Relics are physical objects that have a direct association with the saints or with Our Lord. They are usually broken down into three classes. First class relics are the body or fragments of the body of a saint, such as pieces of bone or flesh. Second class relics are something that a saint personally owned, such as a shirt or book (or fragments of those items). Third class relics are those items that a saint touched or that have been touched to a first, second, or another third class relic of a saint.

Scripture teaches that God acts through relics, especially in terms of healing. In fact, when surveying what Scripture has to say about sacred relics, one is left with the idea that healing is what relics “do.”  

  • When the corpse of a man was touched to the bones of the prophet Elisha the man came back to life and rose to his feet (2 Kings 13:20-21).
  • A woman was healed of her hemorrhage simply by touching the hem of Jesus’ cloak (Matthew 9:20-22).
  • The signs and wonders worked by the Apostles were so great that people would line the streets with the sick so that when Peter walked by at least his shadow might ‘touch’ them (Acts 5:12-15).
  • When handkerchiefs or aprons that had been touched to Paul were applied to the sick, the people were healed and evil spirits were driven out of them (Acts 19:11-12).

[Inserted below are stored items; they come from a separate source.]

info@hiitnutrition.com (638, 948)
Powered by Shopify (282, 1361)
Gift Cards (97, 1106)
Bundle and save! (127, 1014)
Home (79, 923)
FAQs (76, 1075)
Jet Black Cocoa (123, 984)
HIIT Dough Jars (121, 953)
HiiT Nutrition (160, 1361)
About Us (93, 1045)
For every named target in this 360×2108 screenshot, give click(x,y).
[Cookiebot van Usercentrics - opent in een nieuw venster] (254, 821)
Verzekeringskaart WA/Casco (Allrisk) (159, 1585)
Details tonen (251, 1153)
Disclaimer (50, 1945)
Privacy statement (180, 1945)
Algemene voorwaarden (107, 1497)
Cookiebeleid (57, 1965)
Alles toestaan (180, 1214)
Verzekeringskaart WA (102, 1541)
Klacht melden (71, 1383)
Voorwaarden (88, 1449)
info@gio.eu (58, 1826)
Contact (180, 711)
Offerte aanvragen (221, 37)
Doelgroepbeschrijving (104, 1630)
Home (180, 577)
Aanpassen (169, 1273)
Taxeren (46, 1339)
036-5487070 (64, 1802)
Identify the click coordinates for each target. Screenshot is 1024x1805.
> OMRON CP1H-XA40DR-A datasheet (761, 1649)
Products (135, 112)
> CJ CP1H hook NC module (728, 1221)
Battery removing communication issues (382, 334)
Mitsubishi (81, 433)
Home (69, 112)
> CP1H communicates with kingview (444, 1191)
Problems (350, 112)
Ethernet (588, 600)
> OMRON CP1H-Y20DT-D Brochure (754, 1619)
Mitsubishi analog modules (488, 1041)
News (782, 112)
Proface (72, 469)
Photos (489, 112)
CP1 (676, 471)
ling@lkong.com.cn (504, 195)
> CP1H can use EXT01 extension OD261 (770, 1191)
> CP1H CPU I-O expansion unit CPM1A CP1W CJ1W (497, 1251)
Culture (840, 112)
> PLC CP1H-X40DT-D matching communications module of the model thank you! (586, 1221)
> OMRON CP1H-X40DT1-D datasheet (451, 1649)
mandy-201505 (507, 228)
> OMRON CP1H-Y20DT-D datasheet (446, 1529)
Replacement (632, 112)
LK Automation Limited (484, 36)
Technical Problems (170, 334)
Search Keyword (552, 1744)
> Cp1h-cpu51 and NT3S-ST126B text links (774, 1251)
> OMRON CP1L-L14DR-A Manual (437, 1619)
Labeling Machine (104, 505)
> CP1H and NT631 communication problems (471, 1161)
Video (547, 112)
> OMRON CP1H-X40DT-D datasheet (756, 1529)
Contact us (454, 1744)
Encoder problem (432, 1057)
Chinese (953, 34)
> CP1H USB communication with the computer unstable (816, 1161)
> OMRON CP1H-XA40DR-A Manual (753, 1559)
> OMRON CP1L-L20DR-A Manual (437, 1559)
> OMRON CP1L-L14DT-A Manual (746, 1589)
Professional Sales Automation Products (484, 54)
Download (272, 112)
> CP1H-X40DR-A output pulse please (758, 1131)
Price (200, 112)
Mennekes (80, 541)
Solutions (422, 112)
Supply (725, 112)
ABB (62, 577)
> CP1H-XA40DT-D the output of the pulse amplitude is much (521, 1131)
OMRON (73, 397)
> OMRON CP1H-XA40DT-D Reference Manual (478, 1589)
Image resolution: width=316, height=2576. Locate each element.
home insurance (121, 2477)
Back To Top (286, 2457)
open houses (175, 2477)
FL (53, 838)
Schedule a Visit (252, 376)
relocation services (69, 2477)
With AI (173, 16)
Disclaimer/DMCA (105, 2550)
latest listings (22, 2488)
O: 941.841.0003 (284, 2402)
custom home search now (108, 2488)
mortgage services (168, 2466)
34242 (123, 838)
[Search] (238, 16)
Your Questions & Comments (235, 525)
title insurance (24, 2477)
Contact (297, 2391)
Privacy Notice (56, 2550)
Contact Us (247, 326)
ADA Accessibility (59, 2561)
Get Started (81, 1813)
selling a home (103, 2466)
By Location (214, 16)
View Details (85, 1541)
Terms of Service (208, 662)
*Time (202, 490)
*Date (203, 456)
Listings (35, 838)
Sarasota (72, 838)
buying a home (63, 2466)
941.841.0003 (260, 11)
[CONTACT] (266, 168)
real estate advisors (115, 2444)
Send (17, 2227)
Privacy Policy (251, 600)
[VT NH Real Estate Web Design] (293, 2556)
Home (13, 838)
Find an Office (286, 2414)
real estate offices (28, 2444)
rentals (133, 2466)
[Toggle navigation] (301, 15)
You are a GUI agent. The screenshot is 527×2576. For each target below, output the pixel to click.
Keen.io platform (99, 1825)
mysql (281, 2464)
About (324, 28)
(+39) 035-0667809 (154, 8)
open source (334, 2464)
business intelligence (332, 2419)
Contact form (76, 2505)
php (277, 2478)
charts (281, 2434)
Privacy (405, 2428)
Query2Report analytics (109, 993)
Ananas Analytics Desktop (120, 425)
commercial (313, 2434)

In each of these instances God has brought about a healing using a material object.  The vehicle for the healing was the touching of that object. It is very important to note, however, that the cause of the healing is God; the relics are a means through which He acts.  In other words, relics are not magic.  They do not contain a power that is their own; a power separate from God.  Any good that comes about through a relic is God’s doing. But the fact that God chooses to use the relics of saints to work healing and miracles tells us that He wants to draw our attention to the saints as “models and intercessors” (Catechism of the Catholic Church, 828).